| EXERCISE DETAILS |
In the lecture notes on Jupiter's moons, write out the part starting with "In circular orbits" and going on through "(4:1 orbital resonance with Io)", switching every "days" to "Earth days".
___ PROVIDED PASSAGE
Astronomy 161 Introduction to Solar System Astronomy Prof. Paul Martini

Lecture 36: Moons of Jupiter

Key Ideas:

Jupiter has 63 known moons

8 are Regular Satellites

Prograde orbits, small orbital inclination

Most likely formed with Jupiter

55 are Irregular Satellites

Mix of prograde and retrograde, large inclinations

Most likely captured by Jupiter's gravity

Four of the regular satellites are Giant Moons

Large (>3000 km), spherical, and differentiated

Io is volcanically active

Europa may have an ocean below the ice

Formation of Jupiter

Inner, regular satellites likely formed in a circumplanetary disk

Outer, irregular satellites were captured later

Innermost Moons

All are tidally locked to Jupiter

Metis and Adrastea orbit faster than Jupiter rotates

Source of Jupiter's rings

Outermost Moons

Irregular satellites

Retrograde orbits are more common than prograde orbits

Many moons share common orbital and physical properties

These orbital families likely have a common origin

They are probably pieces of a larger body than broke up in a collision

The Galilean Moons

In circular orbits in the same direction around Jupiter

Orbital Periods:

Io: 1.8 days

Europa: 3.6 days (2:1 orbital resonance with Io)

Ganymede: 7.2 days (4:1 orbital resonance with Io)
______
___ PROVIDED INFORMATION
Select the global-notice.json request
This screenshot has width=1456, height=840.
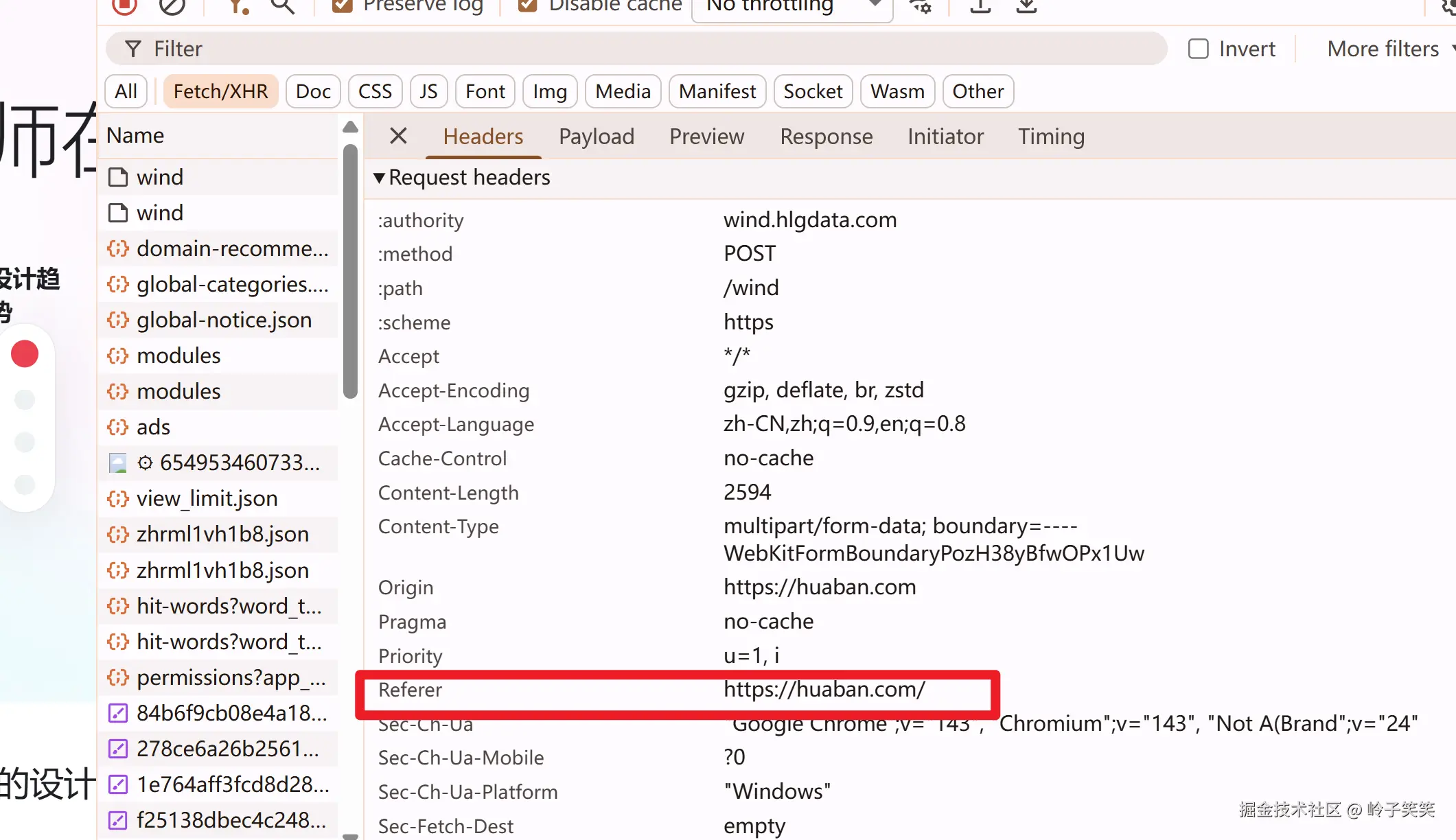click(224, 320)
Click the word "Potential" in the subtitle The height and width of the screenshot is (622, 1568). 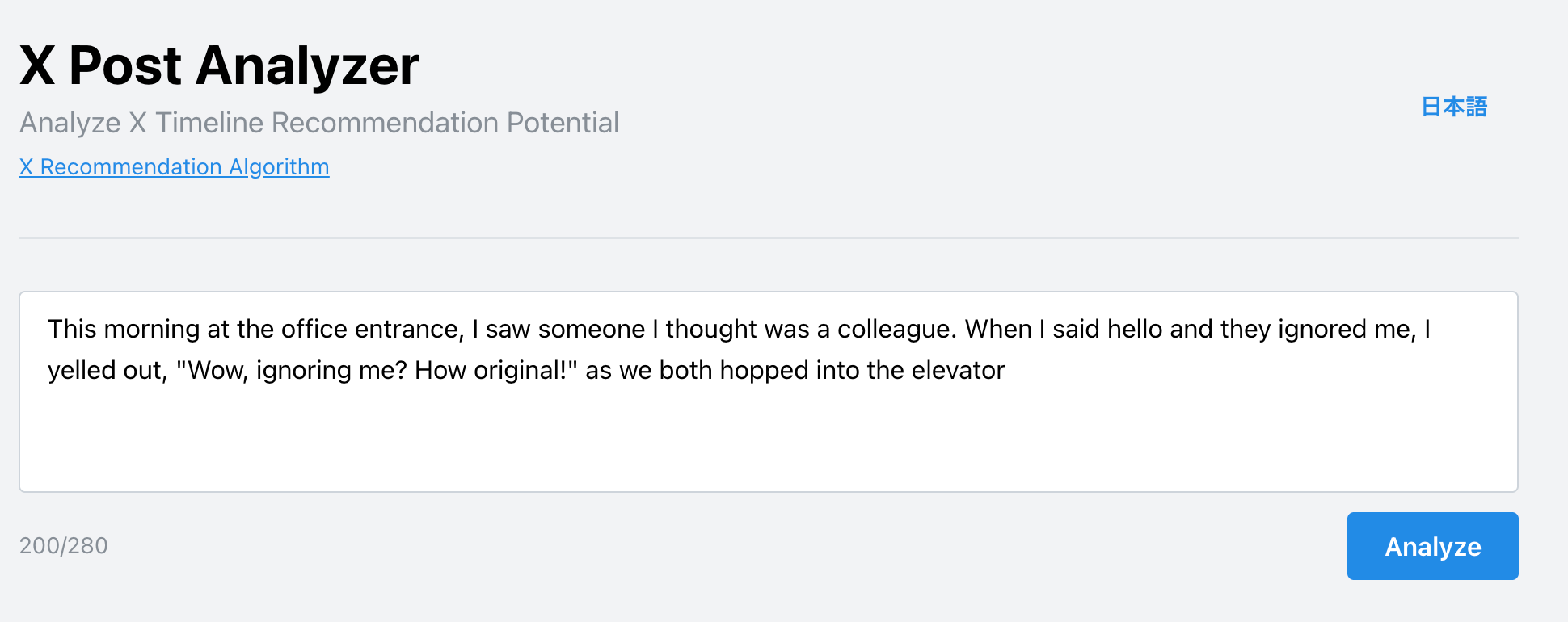click(563, 123)
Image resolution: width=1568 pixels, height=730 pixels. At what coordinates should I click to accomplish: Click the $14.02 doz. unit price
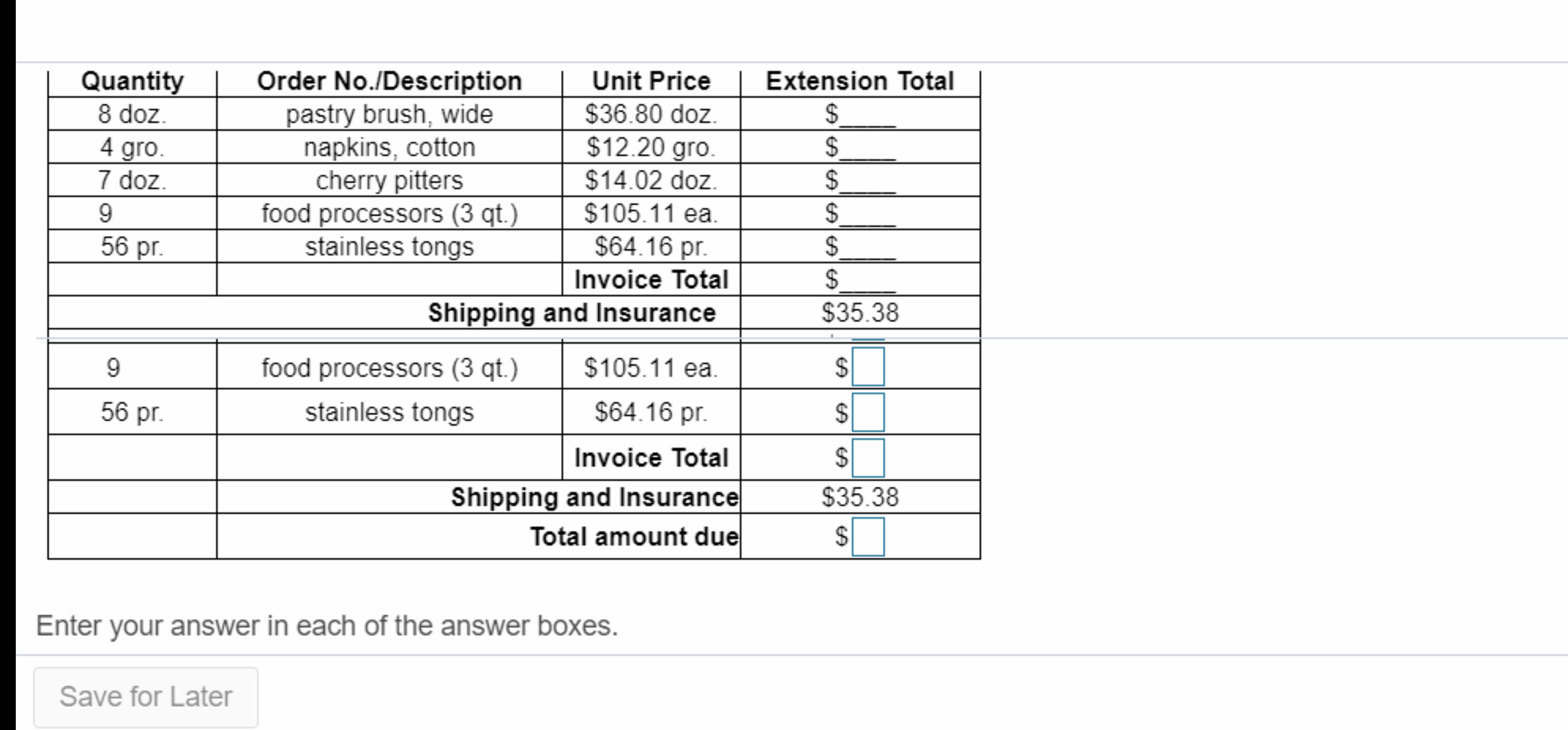click(x=651, y=181)
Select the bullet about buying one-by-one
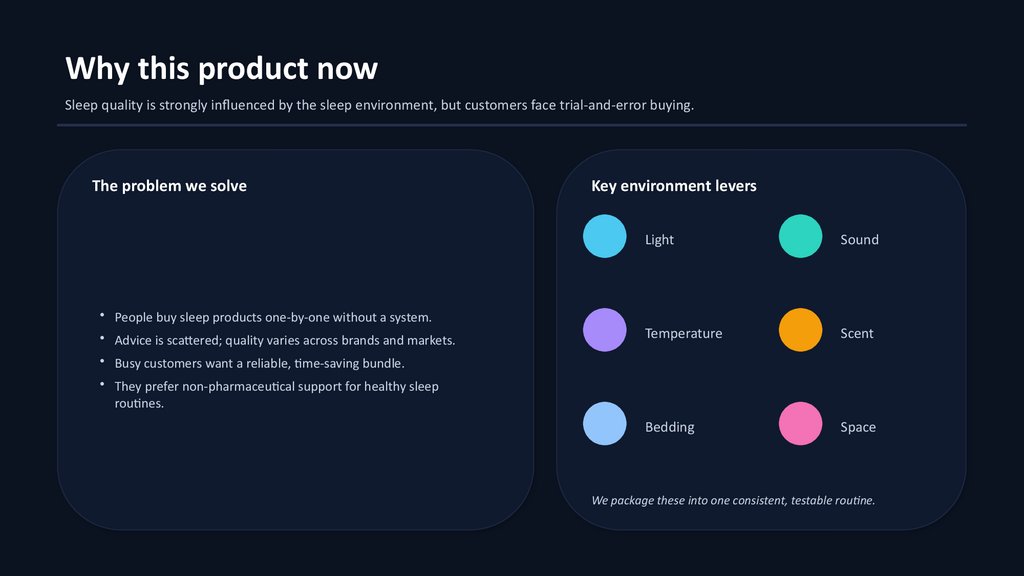The width and height of the screenshot is (1024, 576). [273, 317]
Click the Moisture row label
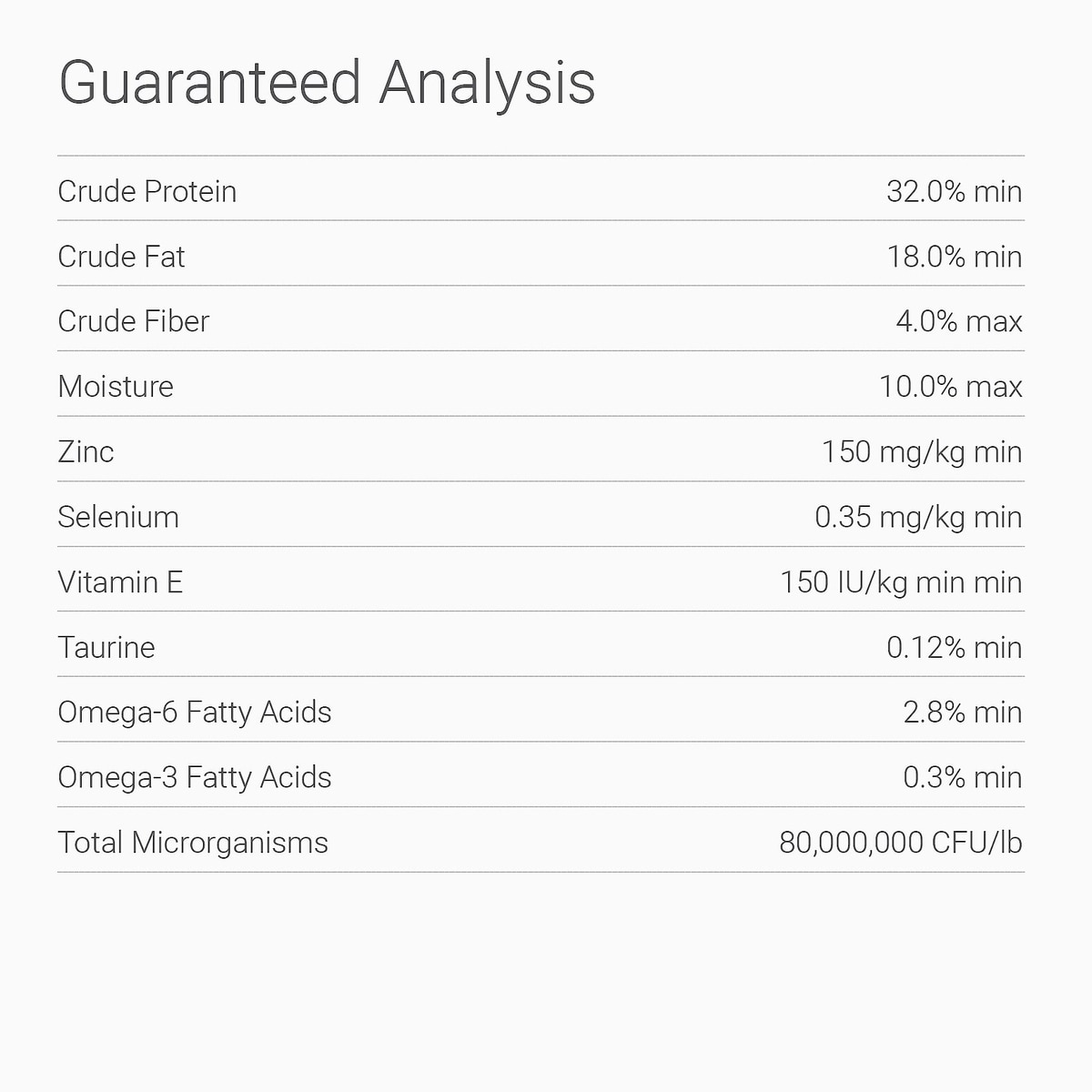The width and height of the screenshot is (1092, 1092). coord(116,387)
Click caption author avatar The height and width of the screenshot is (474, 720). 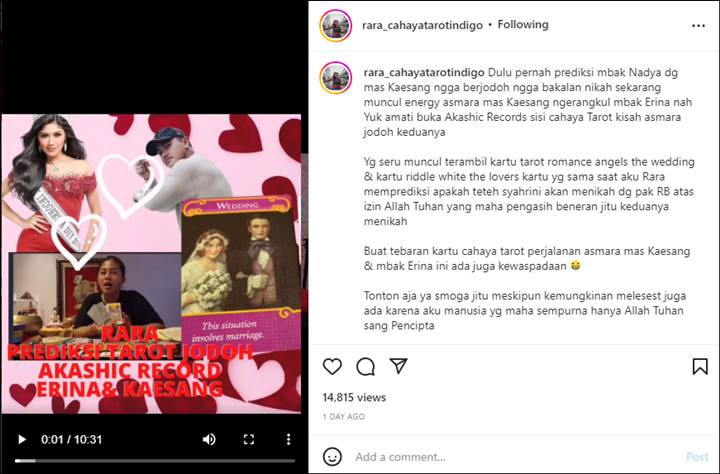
______
| SOLUTION BELOW |
In circular orbits in the same direction around Jupiter

Orbital Periods:

Io: 1.8 Earth days

Europa: 3.6 Earth days (2:1 orbital resonance with Io)

Ganymede: 7.2 Earth days (4:1 orbital resonance with Io)